- _Teks Sumber_:
Soeharto bebas membuat sistem ekonomi yang menindas rakyat, karena dia sebagai pengauasa diktator. Jika sistem politik Indonesia demokratis, usaha membuat kebijakan ekonomi yang merugikan rakyat akan mendapat tentangan. Jadi, lahirnya sistem ekonomi yang menyengsarakan rakyat akibat adanya sistem politik yang tidak demokratis. Krisis ekonomi, bersumber pula pada sistem pemerintahan diktator.

Pemerintah Baru untuk Menangani Krisis

Ibarat bangunan, Orde Baru sudah tidak bisa diperbaiki lagi. Maka dari itu, Orde Baru harus dibubarkan, dan harus dibangun pemerintahan baru. Hanya dengan pemerintahan yang demokratis lah krisis ekonomi dapat ditangani.

- _Tugas_: Tuliskan kembali bagian teks tentang Orde Baru yang dimulai dari "Pemerintah Baru untuk" dan berakhir pada "ekonomi dapat ditangani." tanpa mengubah satu kata pun. Baris-baris berikut tidak berhubungan dengan teks tentang Orde Baru.

- _Data Tersimpan_:
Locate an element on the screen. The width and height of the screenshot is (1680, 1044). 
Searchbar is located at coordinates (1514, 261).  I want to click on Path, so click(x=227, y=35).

- _Pembahasan Jawaban_:
Pemerintah Baru untuk Menangani Krisis

Ibarat bangunan, Orde Baru sudah tidak bisa diperbaiki lagi. Maka dari itu, Orde Baru harus dibubarkan, dan harus dibangun pemerintahan baru. Hanya dengan pemerintahan yang demokratis lah krisis ekonomi dapat ditangani.